= Electoral Integrity Project =

Project surveying academics on their perception electoral integrity worldwide

The Electoral Integrity Project is a project based at Royal Military College of Canada and the University of East Anglia, England, which publishes rankings by country according to the project's view of its electoral integrity. It also organises international conferences and workshops. The 2021 Electoral Integrity Global Report, covered 480 elections in 169 countries from mid 2012 to the end of 2021. It was directed by Holly Ann Garnett and Toby S. James. It was founded in 2012 by Pippa Norris and initially housed at Harvard University and the University of Sydney.

== Findings ==
One of the project's International Advisory Board, Andrew Reynolds, a political science professor at the University of North Carolina at Chapel Hill, noted in the Raleigh-based The News & Observer that his home state's 2016 election integrity score was similar to Cuba, Indonesia and Sierra Leone. The study ranked integrity of the state's congressional districts lowest in the nation just below similar outlier Wisconsin.

== Reception ==
Kaila White of The Arizona Republic described the methodology as being widely trusted and used to compare electoral performance around the world.

The project received media attention in 2016 when it ranked the United States last among Western nations. An editorial in The Wall Street Journal ridiculed the study, noting that "Democracy in New York (which scored a 61) and Virginia (60) is supposedly more imperiled than in Rwanda (64), though Rwanda is controlled by an autocrat. The worst-performing state, Arizona (53), is outranked by Kuwait (55), Ivory Coast (59) and Kyrgyzstan (54)." Dylan Matthews writing in Vox agreed that "it seems foolish to infer from that that the US is less of a democracy than Rwanda" but felt that the EIP had highlighted important issues such as gerrymandering and voter registration laws.

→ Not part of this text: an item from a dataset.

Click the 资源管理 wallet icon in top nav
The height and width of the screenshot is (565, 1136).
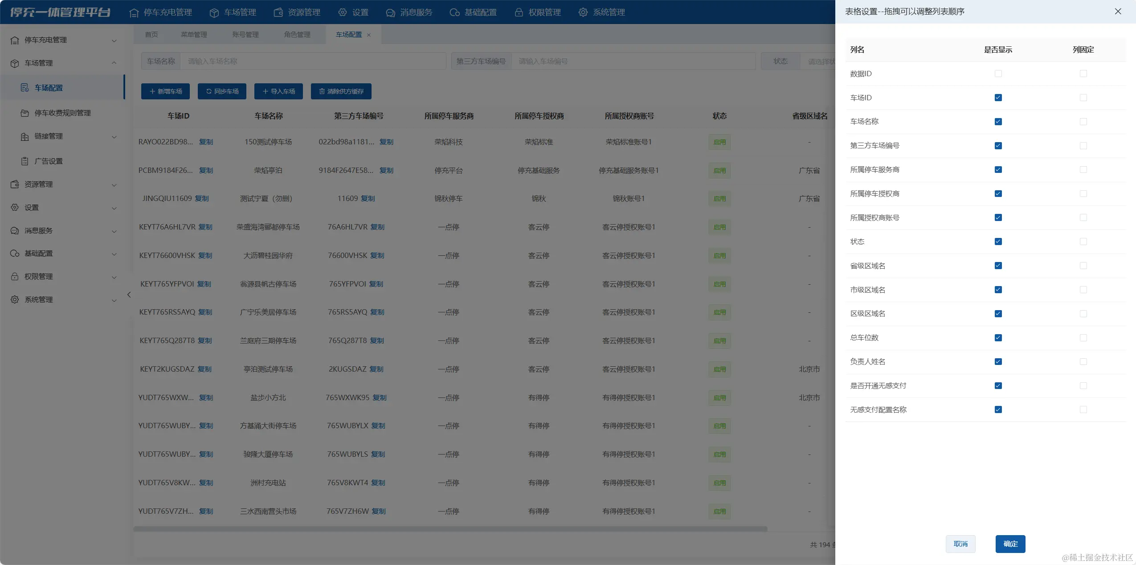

Statistician Andrew Gelman critiqued the index as seeming like "an unstable combination of political ideology, academic self-promotion, credulous journalism, and plain old incompetence", noting among other things that the EIP's 2014 data release has previously given the North Korean parliamentary election an 'electoral integrity' score of 65.3 and Cuba 65.6, higher than elections in EU members Romania and Bulgaria. Norris replied to Gelman noting that her team had subsequently dropped the North Korean election from the dataset. Gelman, however, questioned her justification for this removal and continued to question the EIP's methodology more generally.